Kingston Quay, Glasgow – a new development in Glasgow city centre that has seen regeneration over the past few years.

Ordsall in Salford – being developed to emulate Salford Quays, the area is fast becoming desirable. There has been an influx of newly built homes in the area in recent years.

Everton in Liverpool – council tower blocks that previously housed asylum seekers have been redeveloped to create new luxury apartments, with potential buyers queuing overnight to secure the chance to buy an apartment.

West of the city centre in Newcastle-upon-Tyne – this area of the city was previously undeveloped but developers are now investing in the area, particularly around Westgate Road.

Holbeck in Leeds – this area on the edge of the city centre is under development and is set to be an up-and-coming area.

The indicators chosen for the YAPPY index are a reflection of the lifestyle habits of young professionals.
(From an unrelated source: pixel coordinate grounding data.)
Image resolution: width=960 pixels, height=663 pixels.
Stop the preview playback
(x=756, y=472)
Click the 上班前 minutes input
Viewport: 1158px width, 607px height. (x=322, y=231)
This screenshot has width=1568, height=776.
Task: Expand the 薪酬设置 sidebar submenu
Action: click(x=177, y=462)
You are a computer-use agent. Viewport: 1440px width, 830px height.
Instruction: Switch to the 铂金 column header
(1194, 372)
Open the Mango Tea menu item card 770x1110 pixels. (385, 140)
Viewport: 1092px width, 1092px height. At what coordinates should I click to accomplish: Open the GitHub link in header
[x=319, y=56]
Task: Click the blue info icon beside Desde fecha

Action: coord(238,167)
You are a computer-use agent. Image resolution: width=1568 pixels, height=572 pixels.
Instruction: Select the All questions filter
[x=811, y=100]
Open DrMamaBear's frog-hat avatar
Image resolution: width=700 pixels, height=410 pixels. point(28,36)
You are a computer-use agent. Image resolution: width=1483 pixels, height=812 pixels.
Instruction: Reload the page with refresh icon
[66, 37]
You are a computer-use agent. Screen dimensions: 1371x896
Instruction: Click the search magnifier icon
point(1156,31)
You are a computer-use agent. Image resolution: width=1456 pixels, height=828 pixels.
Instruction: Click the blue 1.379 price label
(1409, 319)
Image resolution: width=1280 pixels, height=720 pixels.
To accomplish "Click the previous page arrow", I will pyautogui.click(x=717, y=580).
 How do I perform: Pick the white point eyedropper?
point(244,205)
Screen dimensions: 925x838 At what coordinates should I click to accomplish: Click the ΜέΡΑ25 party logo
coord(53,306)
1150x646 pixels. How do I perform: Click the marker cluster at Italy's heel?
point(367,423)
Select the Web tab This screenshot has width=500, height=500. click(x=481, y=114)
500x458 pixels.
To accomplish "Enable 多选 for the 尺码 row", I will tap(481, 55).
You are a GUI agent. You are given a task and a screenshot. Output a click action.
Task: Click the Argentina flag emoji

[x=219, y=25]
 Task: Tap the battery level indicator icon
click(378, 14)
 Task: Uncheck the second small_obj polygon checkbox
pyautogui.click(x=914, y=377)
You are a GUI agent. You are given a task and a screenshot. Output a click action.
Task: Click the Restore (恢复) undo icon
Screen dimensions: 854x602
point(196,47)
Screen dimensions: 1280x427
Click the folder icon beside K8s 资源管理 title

They have been used to spot areas that have an influx of these wealthy professionals - who tend to move to previously unfashionable areas and set new property trends.

Keith Maxwell, head of home insurance at MORE TH>N, said: “Low inflation coupled with a stable economy has led to increased consumer spending on items such as electrical goods and kitchen and bathroom improvements. As the total value of people’s home contents has increased so has the potential for them to be underinsured. We offer all our customers not just those with YAPPY lifestyles £75,000 worth of cover as standards so they can rest assured that they’re well taken care of.”



Peter Bolton-King, Chief Executive, National Association of Estate Agents, commented: “Spotting the areas where future house price growth will occur has become the holy grail for this nation of homeowners, and one indicator is to pinpoint the areas where young affluent professionals are moving – this tends to be an early warning that previously unfashionable areas are becoming more popular. These results are an interesting reflection of the areas that young affluent people are residing in, and how wealth is currently being spread in the UK.

“It is no surprise to see London in the top ten, but the fact that Glasgow, Salford in Greater Manchester and Everton in Liverpool rate highly reflects the number of areas that have been redeveloped in recent years. There has also been an increase of apartments being built in city centres specifically targeting young professionals.”

Keith Maxwell concluded: “By tapping into current trends, our research shows that it is not just traditional factors such as the opening of new restaurants, coffee shops and gyms that indicate popular areas -a lot is dependent on what we purchase and how we live our lives.”